Rationale
Rnd3, a small Rho GTPase, is involved in the regulation of cell actin cytoskeleton dynamics, cell migration, and proliferation. The biological function of Rnd3 in the heart remains unexplored.
Objective
To define the functional role of the Rnd3 gene in the animal heart and investigate the associated molecular mechanism.
Methods and Results
By loss-of-function approaches, we discovered that Rnd3 is involved in calcium regulation in cardiomyocytes. Rnd3-null mice died at the embryonic stage with fetal arrhythmias.
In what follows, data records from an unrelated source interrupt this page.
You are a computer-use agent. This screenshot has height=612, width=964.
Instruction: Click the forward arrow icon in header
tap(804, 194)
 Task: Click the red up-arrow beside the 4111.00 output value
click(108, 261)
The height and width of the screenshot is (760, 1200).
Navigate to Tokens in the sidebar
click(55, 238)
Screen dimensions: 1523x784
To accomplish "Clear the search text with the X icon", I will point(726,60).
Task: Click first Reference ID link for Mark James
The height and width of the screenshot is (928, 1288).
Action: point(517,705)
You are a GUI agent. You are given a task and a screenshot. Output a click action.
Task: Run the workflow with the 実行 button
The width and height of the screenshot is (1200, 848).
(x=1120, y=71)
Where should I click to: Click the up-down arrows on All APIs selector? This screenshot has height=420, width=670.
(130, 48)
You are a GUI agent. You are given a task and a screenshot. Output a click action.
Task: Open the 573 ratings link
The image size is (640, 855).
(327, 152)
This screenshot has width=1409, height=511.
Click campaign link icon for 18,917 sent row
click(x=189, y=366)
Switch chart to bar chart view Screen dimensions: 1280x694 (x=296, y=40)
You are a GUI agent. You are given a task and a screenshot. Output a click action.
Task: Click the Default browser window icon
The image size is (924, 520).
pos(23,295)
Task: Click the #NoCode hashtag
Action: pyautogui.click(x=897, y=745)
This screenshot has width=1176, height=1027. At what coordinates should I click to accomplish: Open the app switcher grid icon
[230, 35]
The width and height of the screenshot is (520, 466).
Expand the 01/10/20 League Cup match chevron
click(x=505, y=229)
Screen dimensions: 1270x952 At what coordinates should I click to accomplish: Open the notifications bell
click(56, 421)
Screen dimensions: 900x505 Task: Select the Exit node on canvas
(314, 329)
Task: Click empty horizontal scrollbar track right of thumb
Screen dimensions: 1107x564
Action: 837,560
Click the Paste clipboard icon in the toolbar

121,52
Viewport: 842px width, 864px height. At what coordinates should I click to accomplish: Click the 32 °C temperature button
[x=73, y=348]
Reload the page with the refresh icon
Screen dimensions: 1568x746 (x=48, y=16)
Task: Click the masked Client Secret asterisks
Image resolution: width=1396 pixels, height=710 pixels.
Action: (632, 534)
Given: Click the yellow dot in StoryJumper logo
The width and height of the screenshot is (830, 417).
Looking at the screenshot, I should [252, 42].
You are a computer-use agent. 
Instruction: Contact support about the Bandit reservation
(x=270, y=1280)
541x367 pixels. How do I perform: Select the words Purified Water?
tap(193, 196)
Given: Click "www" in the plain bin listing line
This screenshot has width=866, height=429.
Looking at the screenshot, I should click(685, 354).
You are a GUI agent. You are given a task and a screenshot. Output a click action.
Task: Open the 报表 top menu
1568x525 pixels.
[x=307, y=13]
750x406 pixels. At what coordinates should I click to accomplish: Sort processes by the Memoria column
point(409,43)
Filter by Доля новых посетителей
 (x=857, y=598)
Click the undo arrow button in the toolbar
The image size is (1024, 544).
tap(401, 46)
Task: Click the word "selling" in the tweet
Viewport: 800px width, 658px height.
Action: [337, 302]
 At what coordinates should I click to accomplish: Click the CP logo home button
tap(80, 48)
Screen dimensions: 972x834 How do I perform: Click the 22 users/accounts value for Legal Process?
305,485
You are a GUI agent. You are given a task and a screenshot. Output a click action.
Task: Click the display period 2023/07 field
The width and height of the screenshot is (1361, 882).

The deletion of Rnd3 resulted in severe Ca2+ leakage through destabilized ryanodine receptor type 2 (RyR2) Ca2+ release channels. We further found that downregulation of Rnd3 attenuated β2-adrenergic receptor (β2AR) lysosomal targeting and ubiquitination, which in turn resulted in the elevation of β2AR protein levels leading to the hyperactivation of protein kinase A (PKA) signaling. The PKA activation destabilized RyR2 channels. This irregular spontaneous Ca2+ release can be curtailed by PKA inhibitor treatment. Increases in the PKA activity along with elevated cyclic adenosine monophosphate (cAMP) levels were detected in Rnd3-null embryos, in neonatal rat cardiomyocytes, and non-cardiac cell lines with Rnd3 knockdown, suggesting a general mechanism for Rnd3-mediated PKA signaling activation. β2AR blocker treatment reduced arrhythmia and improved cardiac function.
Conclusion
Rnd3 is a novel factor involved in intracellular Ca2+ homeostasis regulation in the heart. Deficiency of the protein induces RyR2 dysfunction by a mechanism that attenuates Rnd3-mediated β2AR ubiquitination, which leads to the activation of PKA signaling. Increased PKA signaling in turn promotes RyR2 hyperphosphorylation, which contributes to arrhythmogenesis and heart failure.